We have a patient named Herman. He is very young – early fifties – and has vicious cancer. Every morning just after six, his business partner and best friend, Stefan, arrives with a coffee for himself and Herman. This was their tradition for years and now, in Herman’s last months, his friend is continuing it. As the weeks and months have gone on, Herman has gotten weaker and weaker. Just lifting the cup of coffee to his lips is now something he battles to do. I often walk in while the two friends are together and lately, I can see that it is a grateful interruption. Their relationship has changed so much and so brutally, and although it has a new depth, let’s be honest, they’d much rather be sitting in their office talking about their construction business or a bad hangover, or be joking about their wives. They did not sign up for talking about a pain control, adult diapers and a future neither of them ever planned for. Yesterday, Herman was having a particularly bad morning. We always joke that he should help me in the garden, so I teasingly said, “Well, you are clearly not going to be able to help Phineas spread the lawn dressing today.” Stefan said that Herman was a great gardener and that he could always fix things around the house.

 

We all realized what he had inadvertently said. He had spoken about Herman in the past tense. He was not wrong in some ways. We all know that he will never work in the garden again. In fact, he is so weak he can’t even pick up a pot plant. We may be quick to judge Stefan’s seeming callousness and insensitivity, but the more important thing for me is that he keeps showing up, however imperfectly. This is his first time losing his best friend and trying to get through these mornings being brave and supportive and hold it together. He deserves some grace too. As far as I know there is not a book out yet with a one size fits all step-by-step program on how to deal with losing a loved one.
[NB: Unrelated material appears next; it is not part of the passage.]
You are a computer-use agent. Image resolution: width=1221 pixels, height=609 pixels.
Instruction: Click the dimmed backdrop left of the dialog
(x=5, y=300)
Doctors are notorious for saying the wrong thing too. This week a patient told me how her doctor abruptly broke the news that she has a year left to live. It was a routine gynae appointment. Something looked wrong, and after some tests, the doctor phoned and told her she has a very aggressive cancer and needs to see an oncologist urgently, but that there is no hope. This is awful, terrible, even criminal, and we can all think of a million ways the doctor could have done this better, but I have sat in meetings where families and patients are told repeatedly and clearly that a person is dying and that there is no medical hope, and yet, people still walk out of the meetings making plans for holidays and re-doing kitchens. Maybe some doctors use these blunt tactics because that is the only way the patients hear them?
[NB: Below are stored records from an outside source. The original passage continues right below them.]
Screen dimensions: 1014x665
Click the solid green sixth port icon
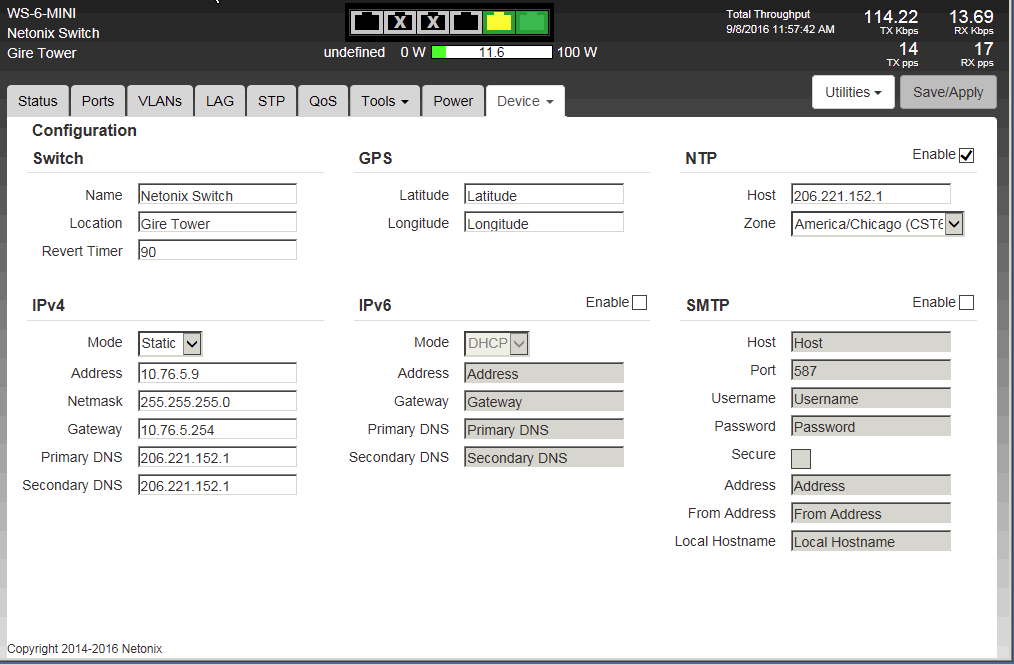pos(531,21)
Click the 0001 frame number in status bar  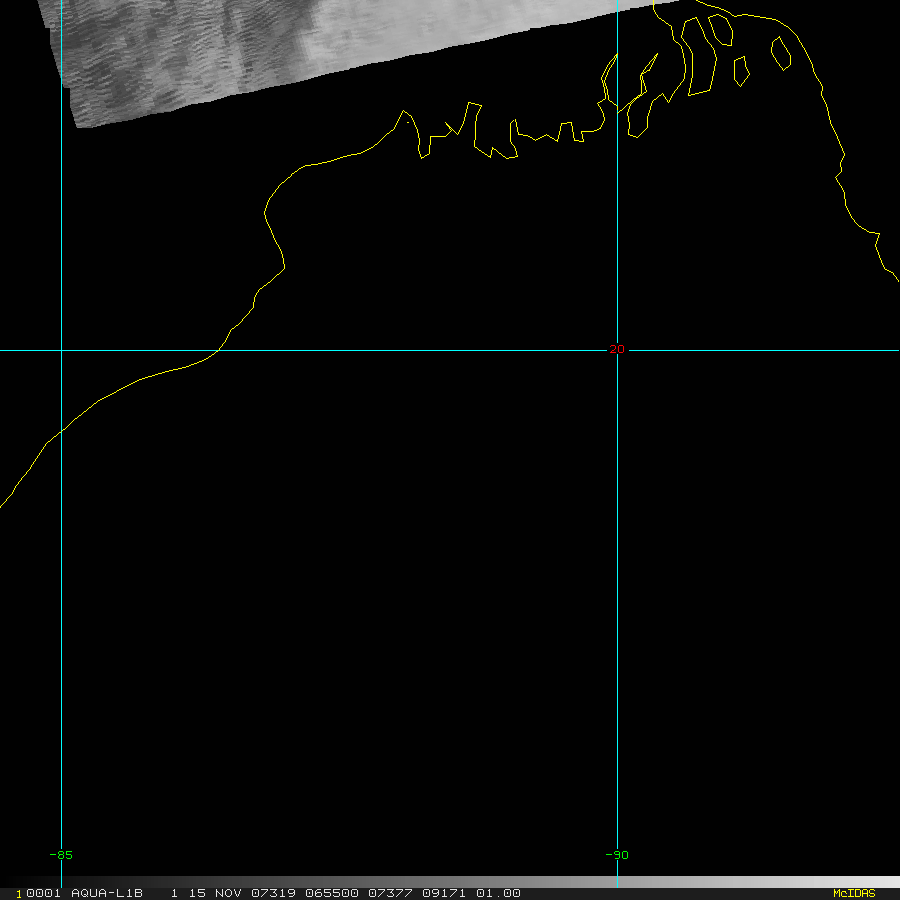[42, 893]
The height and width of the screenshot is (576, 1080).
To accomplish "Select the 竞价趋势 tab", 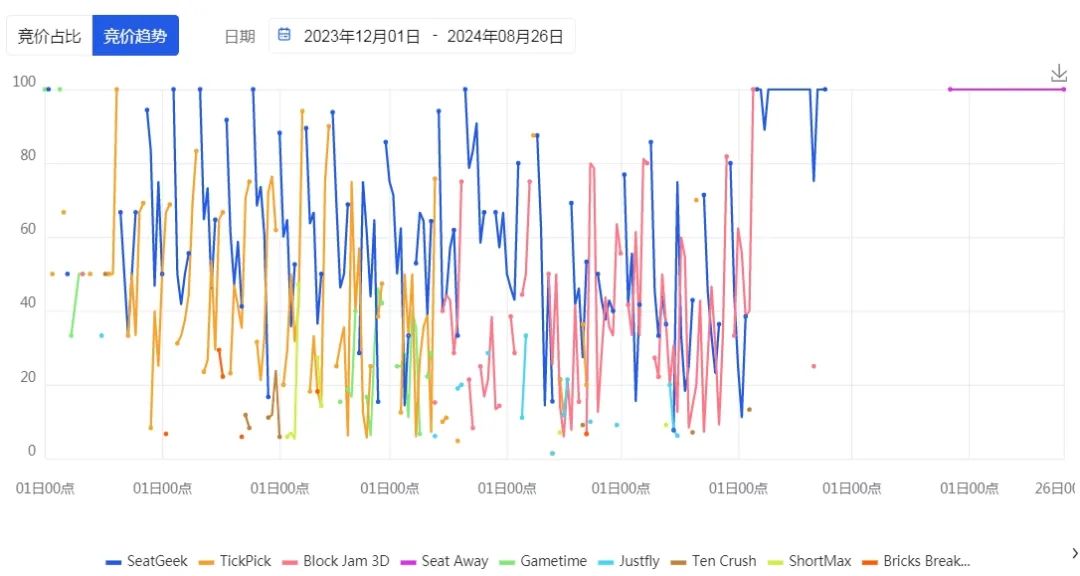I will tap(135, 36).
We also constantly sit in family meetings where people are devastated because doctors said nothing, or even worse, gave false hope by never telling the truth. They keep treating and treating and treating, and sometimes they will do so until you stop them. They do not see it as their responsibility to be upfront and say, “This treatment cannot save this life anymore,” or even “This treatment will not lengthen your life” or “ This treatment will have no real benefit but will make your last weeks a living hell.”

 

This week, I walked into a wall of grief when a young man died with us despite the fact that he had radiation the day before. Reading the files, it is clear that everyone in the medical fraternity knew there was no hope, but he didn’t know that, and neither did his wife, his mom and dad, siblings, niblings and cousins.
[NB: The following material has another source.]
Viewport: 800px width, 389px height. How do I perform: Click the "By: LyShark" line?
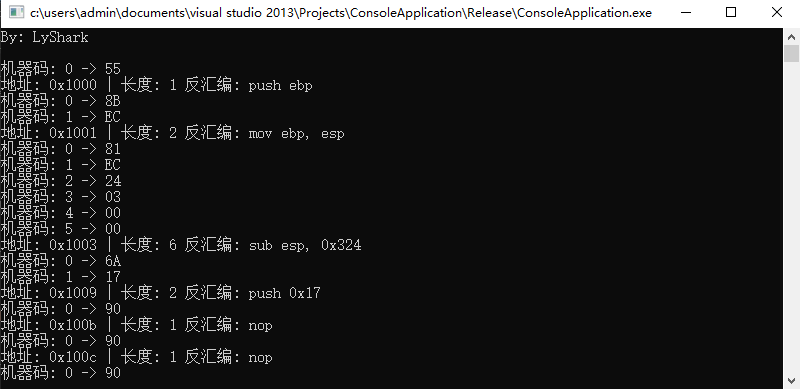[44, 37]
This end-of-life business is tough, on all of us: the friends, the family, the patients, the doctors. It is just messy, and we all get it wrong so often. I wish we had better language, more time, clearer understandings, an account of a life with less confusion.

The sentence we hear so often is, “We wish we came sooner” – not necessarily to have booked in or be admitted, but to start the journey, to meet us and to bring your family around before you come rushing to us in pain and in an emergency. We encourage people that from when they get the diagnosis or know that they are not continuing treatment, come and see what we do and let us help you make informed decisions about end-of-life and palliative care and quantity versus quality of life.

Yesterday, I had a meeting with a family. Paddy is healthy and has very few symptoms, but the doctors have told her it won’t be long before she will need care. It was so good to meet her husband, her son and daughter and to start making a plan for her last months. She told us what she is scared of, the family shared what made them anxious and we talked through it. We laughed a lot and there were tears, but there was a sense of safety for them because they know a bit more of what to expect. They have this opportunity to  to have had the difficult conversations, and now they have agreed on an advanced health directive, who will be her palliative doctor, when her GP will hand over to him and all kinds of other things that will help them remain in control and be at ease. Paddy is making the decisions now about her care so that no one has to do it on her behalf later. By taking control now, she is going to make the conversations everyone has easier later. The narrative from now on is on her terms, for doctors, friends, children. I love her all ready.

 

So, what it might boil down to is that there are no perfect scripts. Not everyone gets the words right all the time, but meeting people like Paddy, witnessing friendships like Stefan and Herman’s, reminds me that showing up with honesty and with  love is enough.